Homework Art Class Cite Today
In upper-level art classes, you might be asked to cite your previous homework.
A common mistake in art homework is "borrowing" an image from Google without credit. In the art world, this is a serious offense (plagiarism). You must cite your inspiration.
When should you cite?
How to write an art citation (MLA Format recommended): homework art class cite
For an image found online:
Artist Last Name, First Name. Title of Artwork. Year, Museum or Source, URL.
Example:
Van Gogh, Vincent. The Starry Night. 1889, Museum of Modern Art, New York. www.moma.org/collection/works/79802.

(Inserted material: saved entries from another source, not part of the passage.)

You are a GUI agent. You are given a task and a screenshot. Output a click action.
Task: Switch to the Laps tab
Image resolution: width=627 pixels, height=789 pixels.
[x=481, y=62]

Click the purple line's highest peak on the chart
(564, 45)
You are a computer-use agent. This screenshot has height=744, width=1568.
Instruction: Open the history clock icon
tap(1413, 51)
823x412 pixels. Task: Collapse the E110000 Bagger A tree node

For a photo you took yourself (you still cite it):
Photo by Author. 2024.
How to present your citation: Write it neatly on the back of your artwork or on a sticky note attached to the page. Never write it directly across the front of your drawing.

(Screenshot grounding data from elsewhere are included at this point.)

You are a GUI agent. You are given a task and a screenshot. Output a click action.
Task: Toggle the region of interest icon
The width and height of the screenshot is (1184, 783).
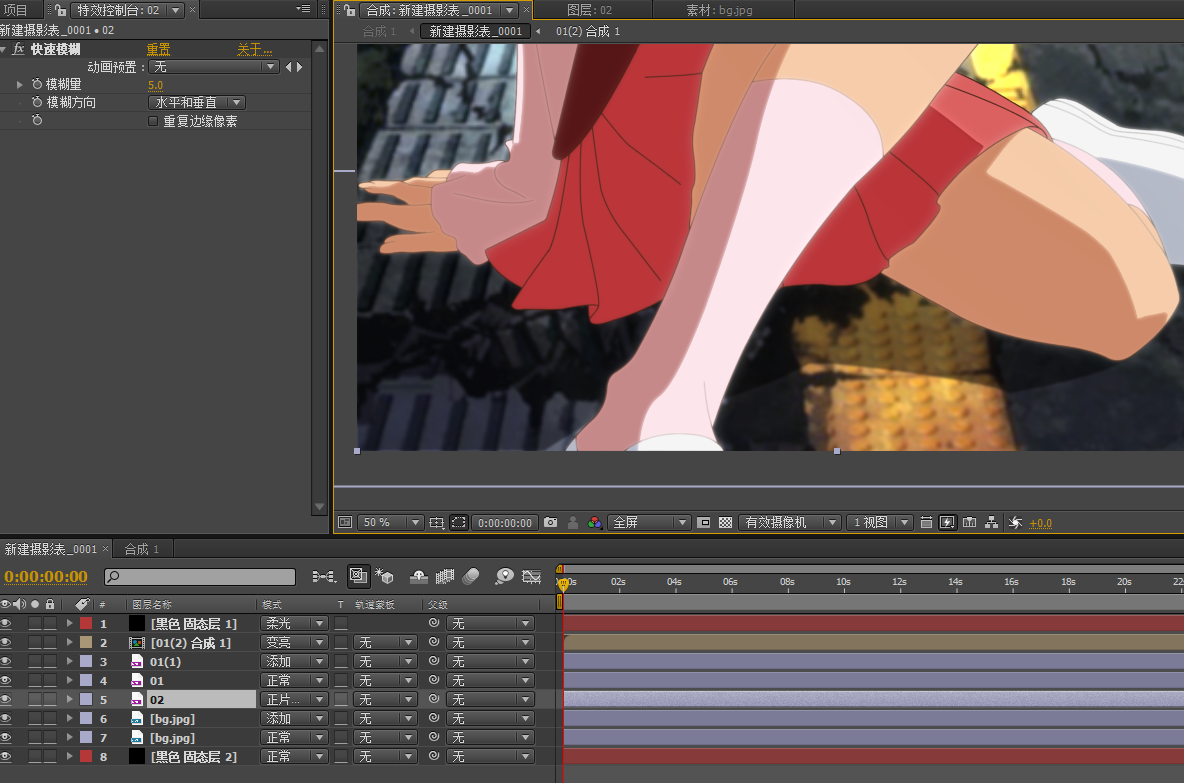pos(458,522)
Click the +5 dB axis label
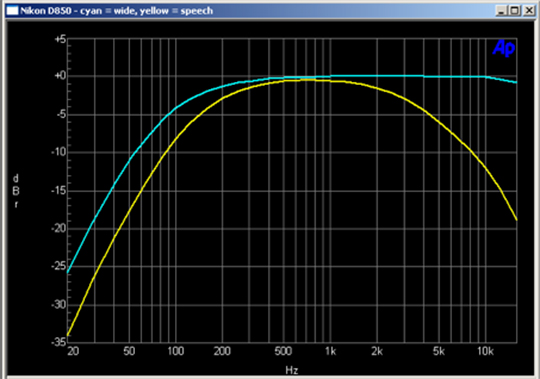Image resolution: width=540 pixels, height=379 pixels. 60,39
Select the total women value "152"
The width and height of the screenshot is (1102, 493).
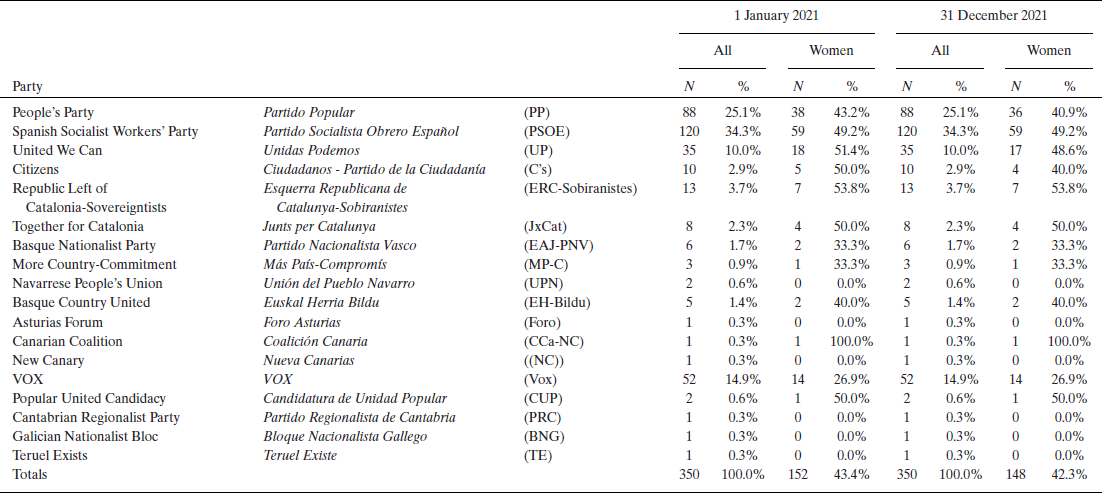pos(798,474)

Prompt: Solve five algebraic equations. Then, represent each solution as a geometric abstract painting.
Student’s Cite entry:
Teacher’s response: A+ for concept, execution, and citation.

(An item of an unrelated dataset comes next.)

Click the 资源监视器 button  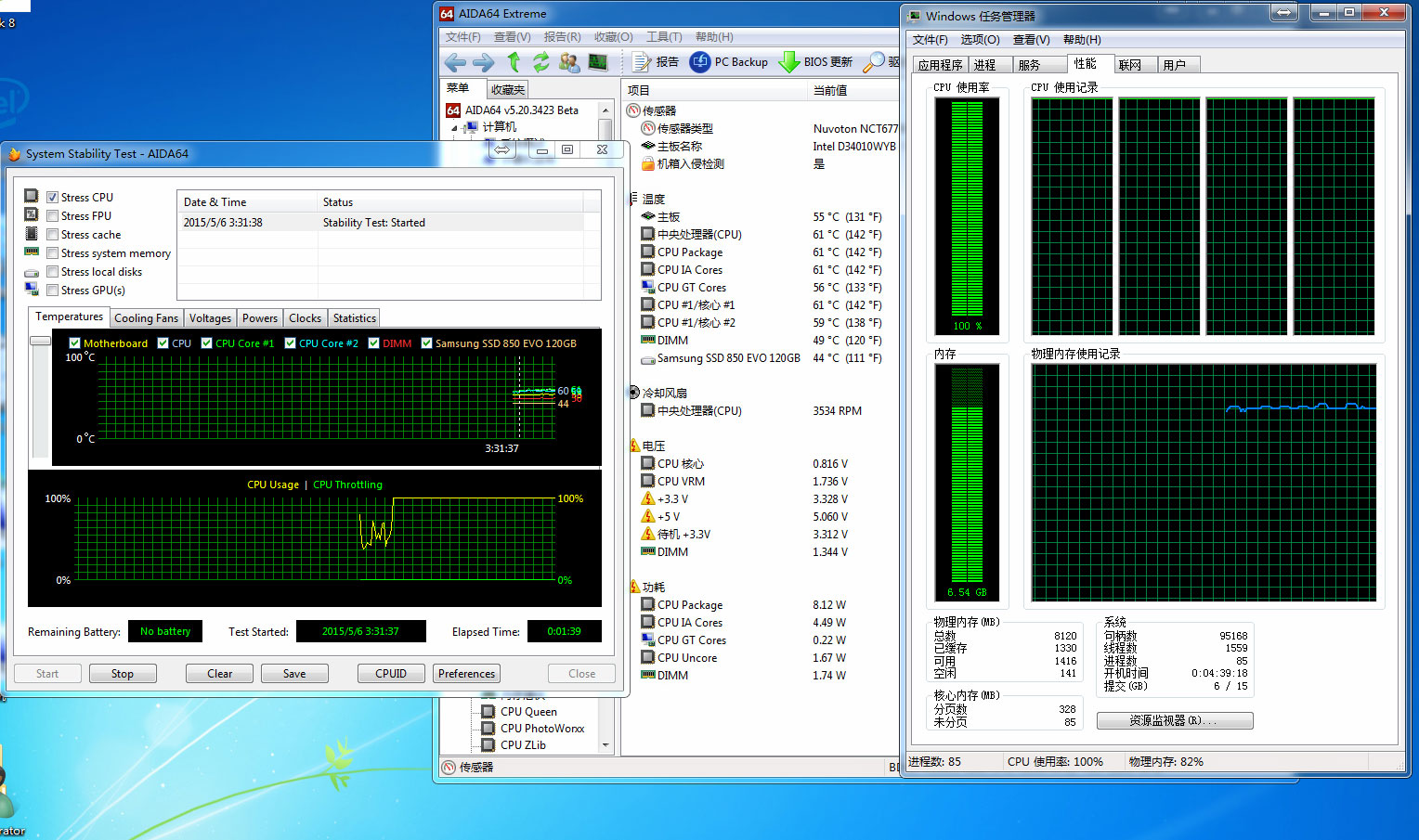click(1175, 720)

In most academic subjects, the rules of citation are as rigid as a steel beam. A quote from a textbook requires a page number; a statistic demands a date. But in the art class, homework takes on a different texture. Here, the “source” might be a shaft of afternoon light through a window, a fragment of a Renaissance fresco, or the rough brushwork of a digital painting tutorial. How, then, do we teach—and require—proper citation for an art homework assignment without crushing the very creativity we seek to nurture?